Exercise data:
-- -- --
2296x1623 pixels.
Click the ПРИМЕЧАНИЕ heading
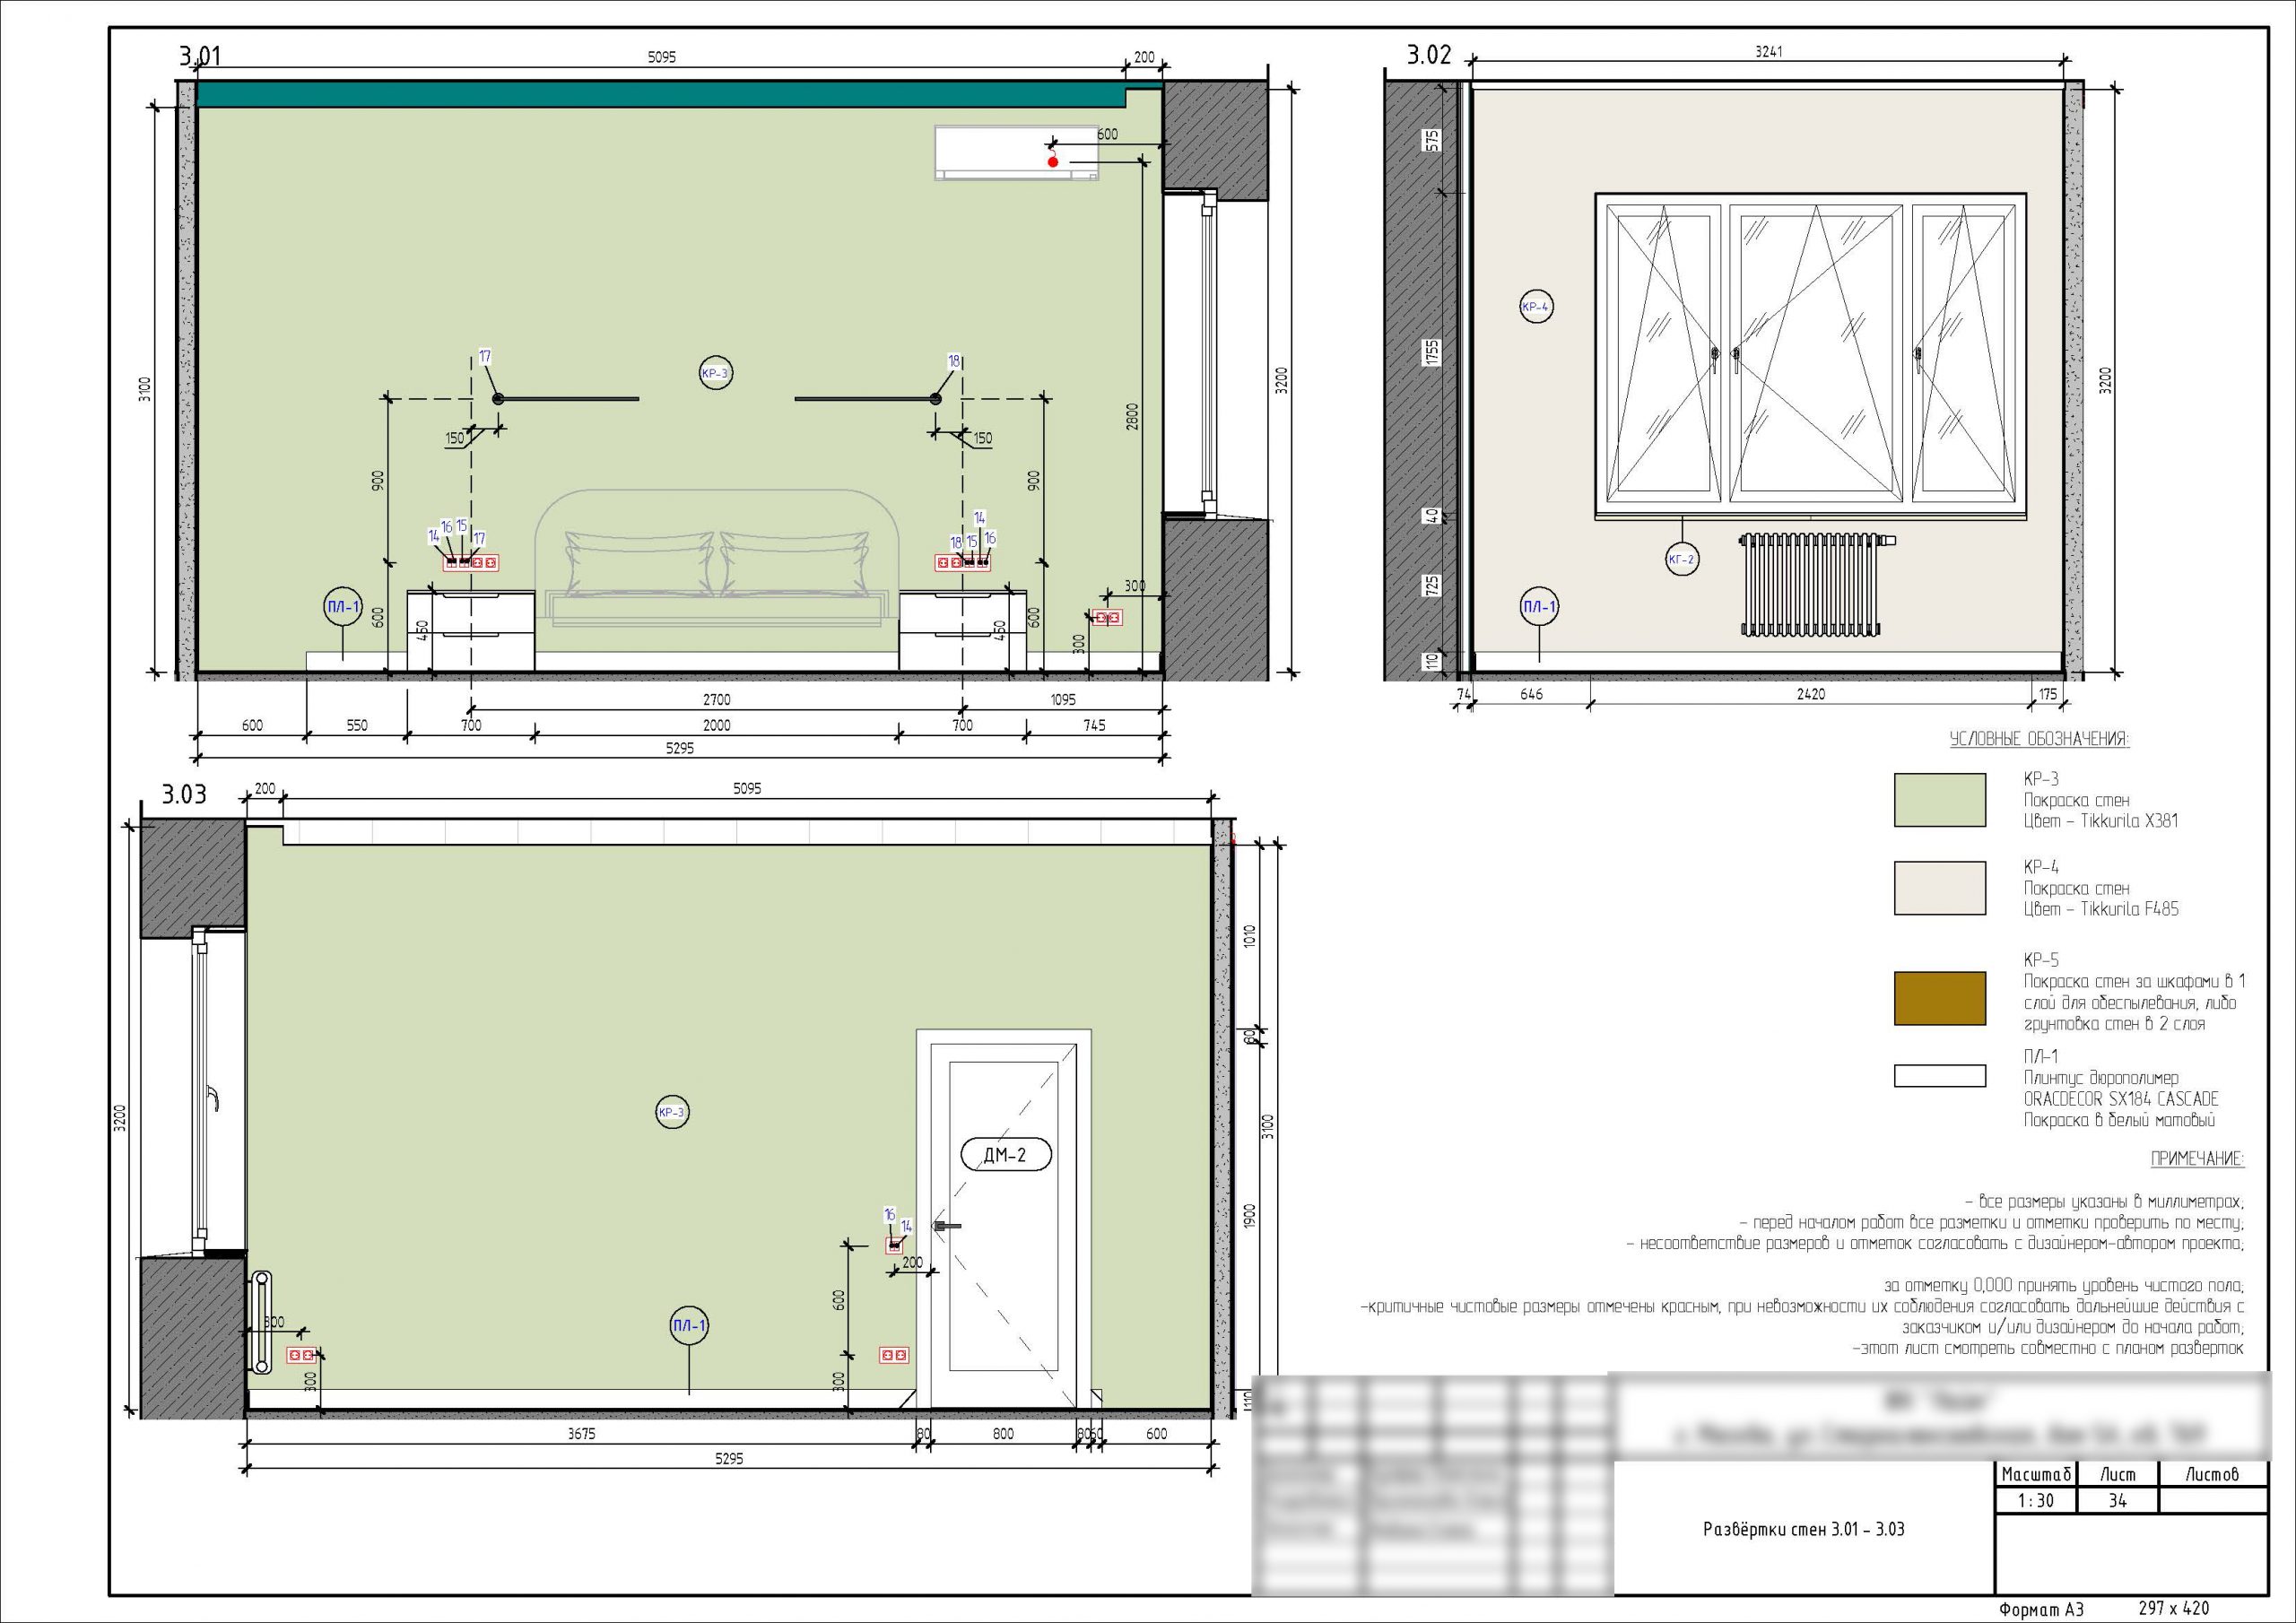coord(2197,1160)
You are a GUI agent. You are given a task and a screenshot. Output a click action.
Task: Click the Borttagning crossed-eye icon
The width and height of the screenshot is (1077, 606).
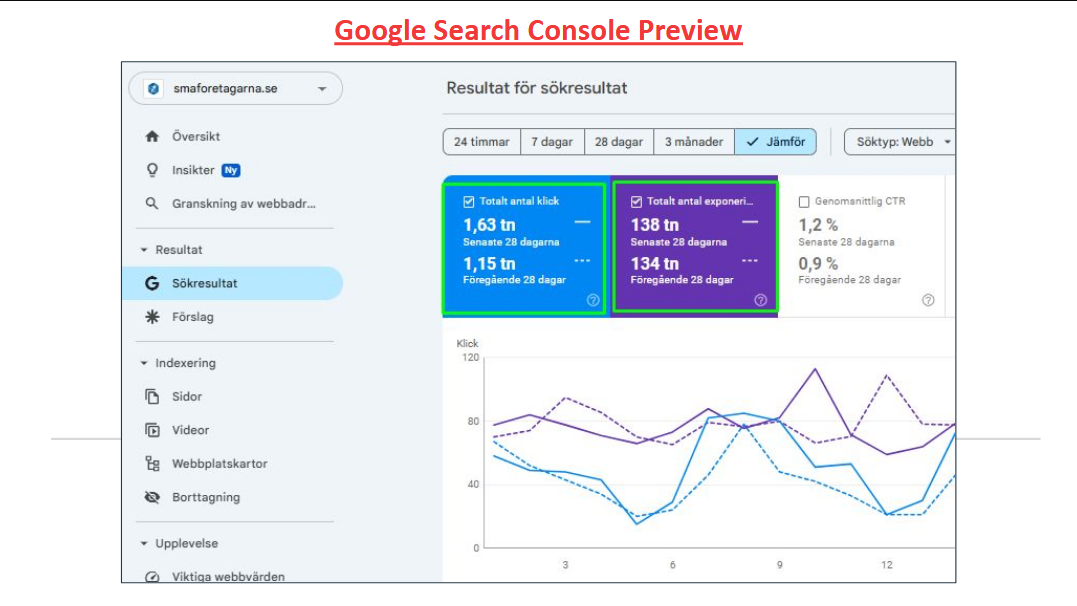[x=152, y=497]
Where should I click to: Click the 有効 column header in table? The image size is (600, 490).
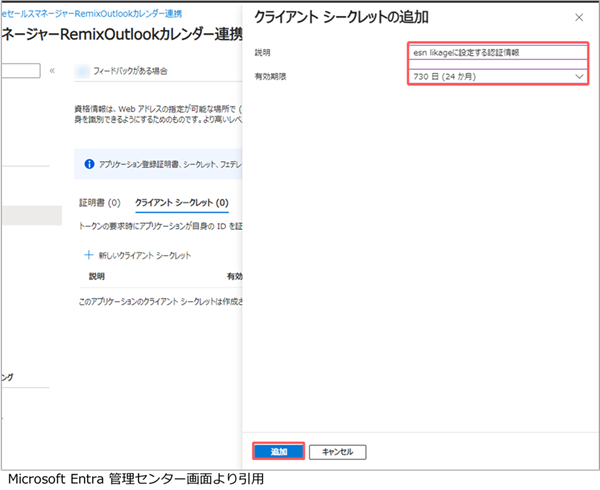tap(234, 276)
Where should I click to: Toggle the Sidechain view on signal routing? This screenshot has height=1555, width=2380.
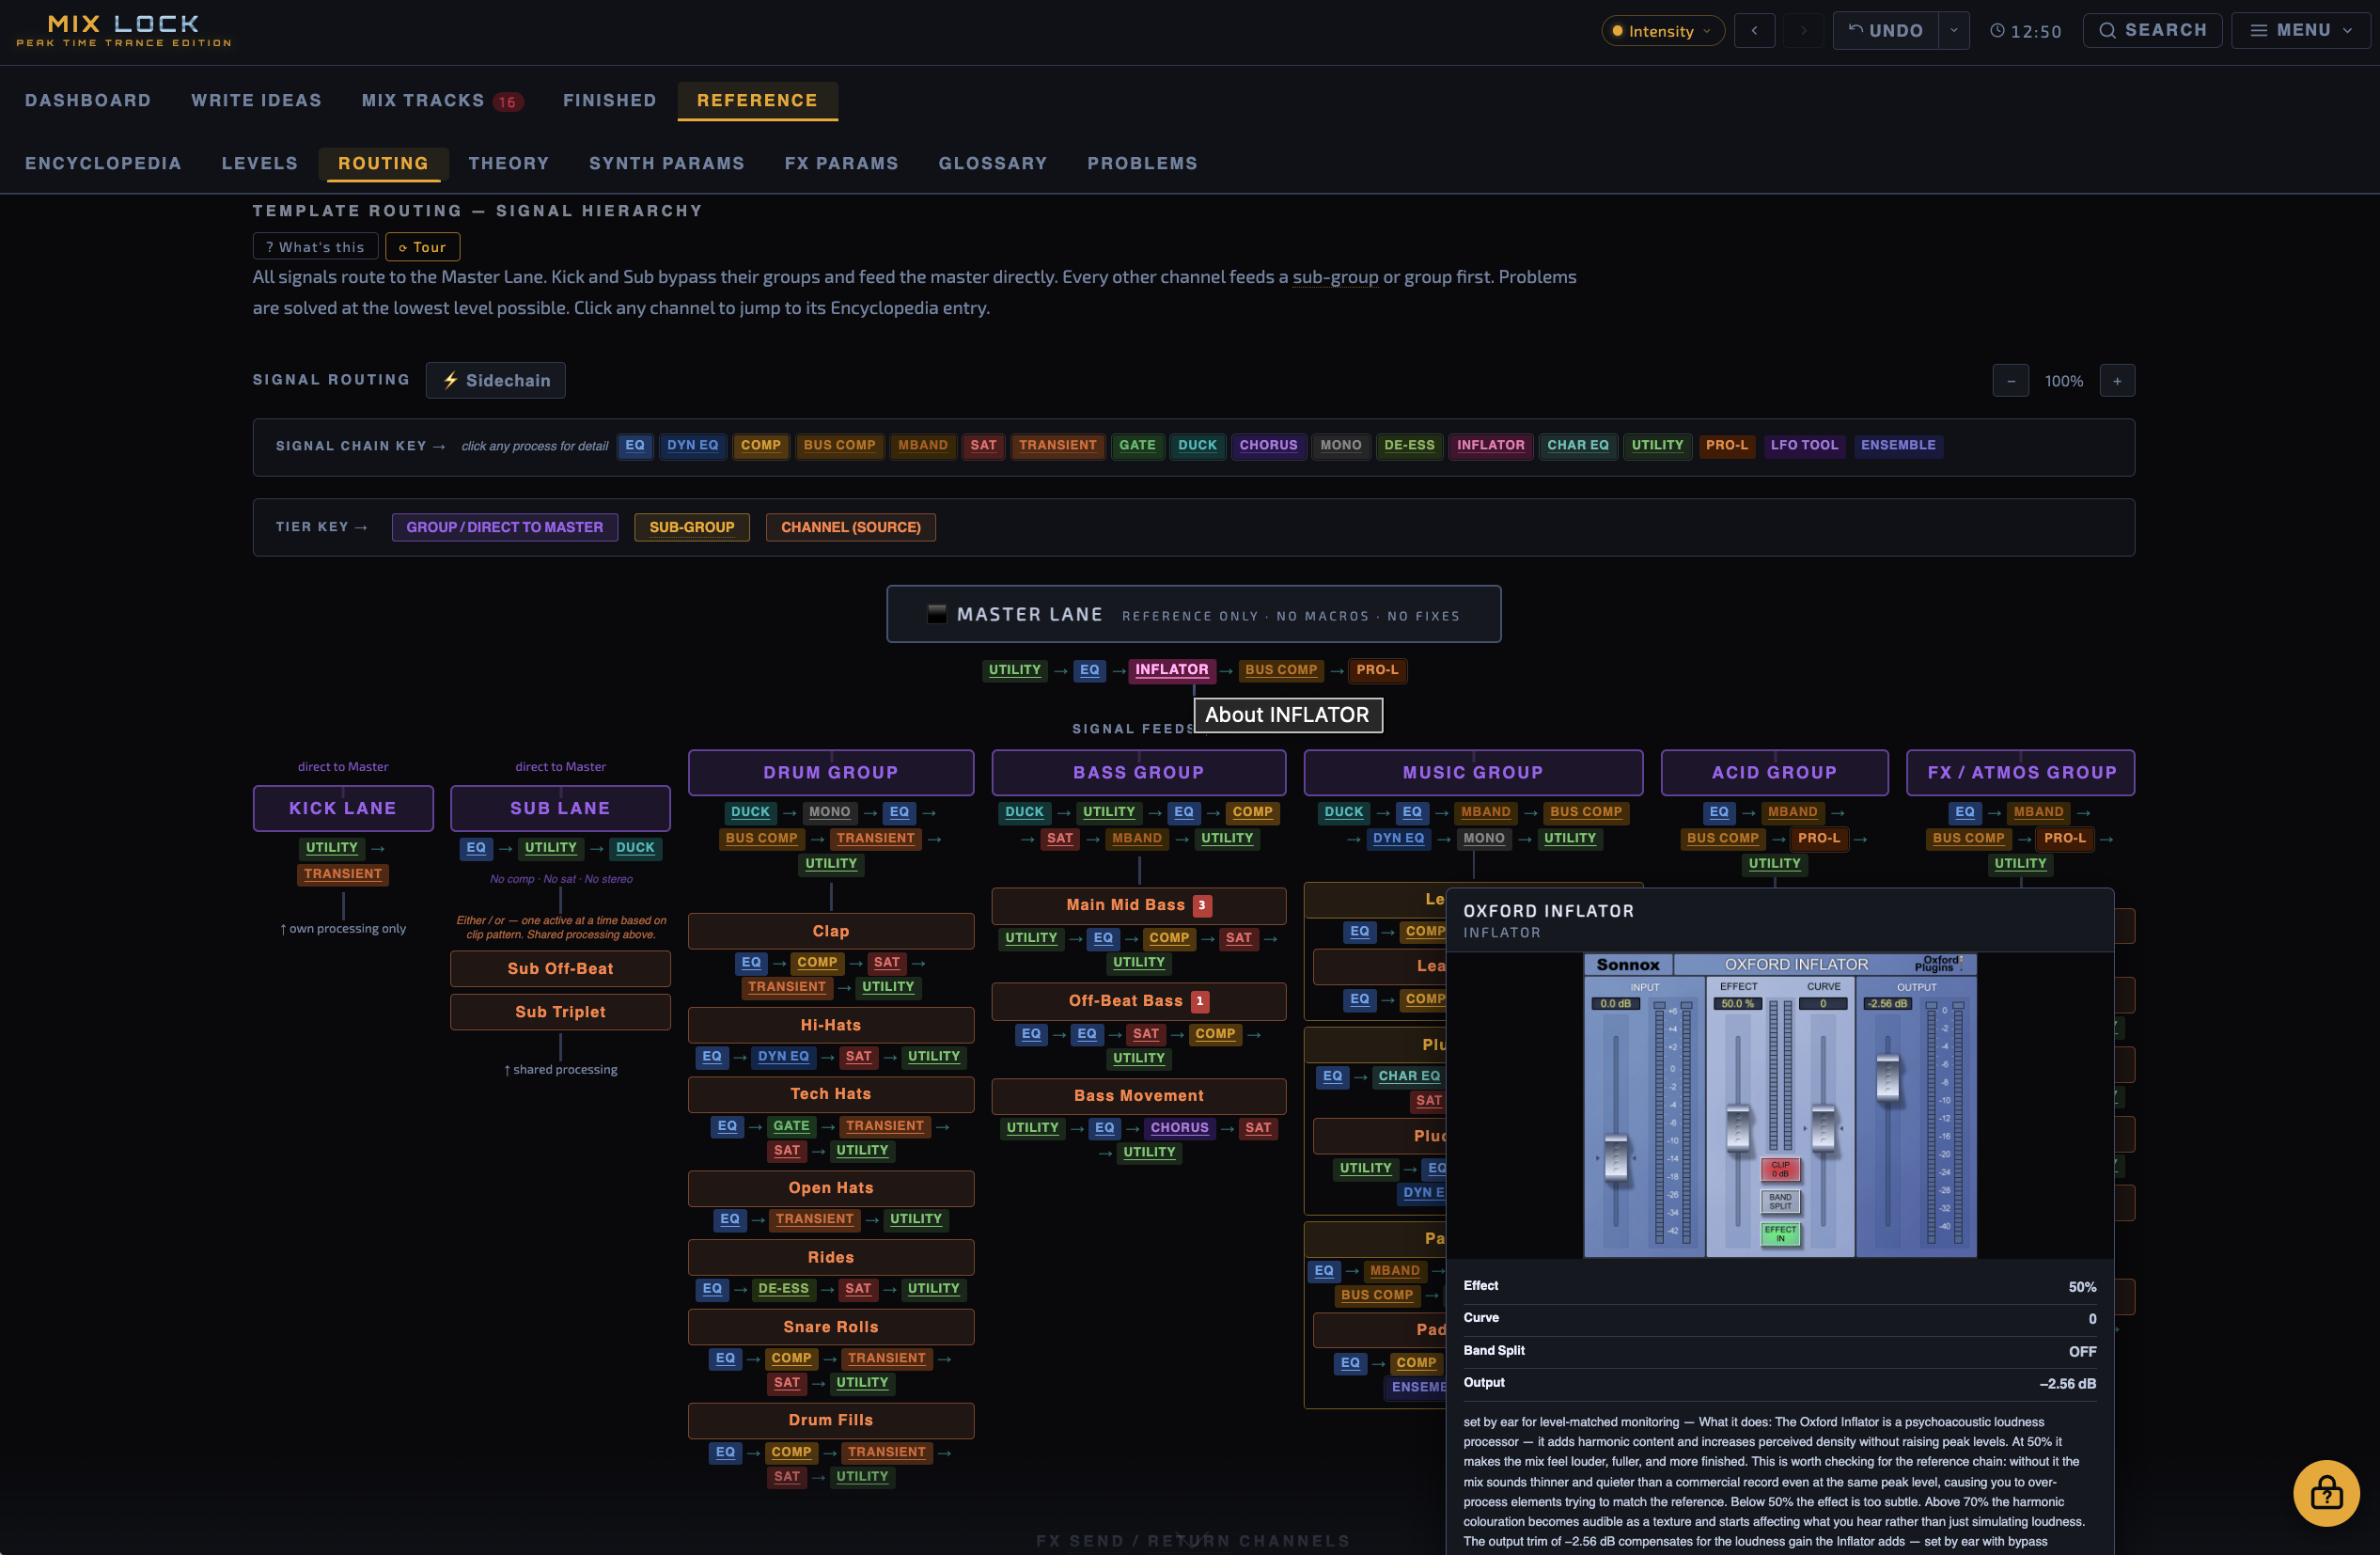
-- -- --
Task brief: Please rewrite all of the data above line by line, multiplying every coordinate in the answers by 1.7 and rounding to the nearest whole number, halves up, while keeping all other numbers unchanged. Leave the pictures out.

Task response:
2296x1623 pixels.
Click the ПРИМЕЧАНИЕ heading
coord(3735,1972)
You are a GUI agent. You are given a task and a screenshot. Output a click action.
Task: Click the Borttagning crossed-eye icon
The width and height of the screenshot is (1077, 606).
[x=258, y=845]
Where should I click to: Click the 有効 column header in table? The image size is (600, 490).
tap(398, 469)
Where should I click to: Toggle the Sidechain view on signal routing? This screenshot has height=1555, width=2380.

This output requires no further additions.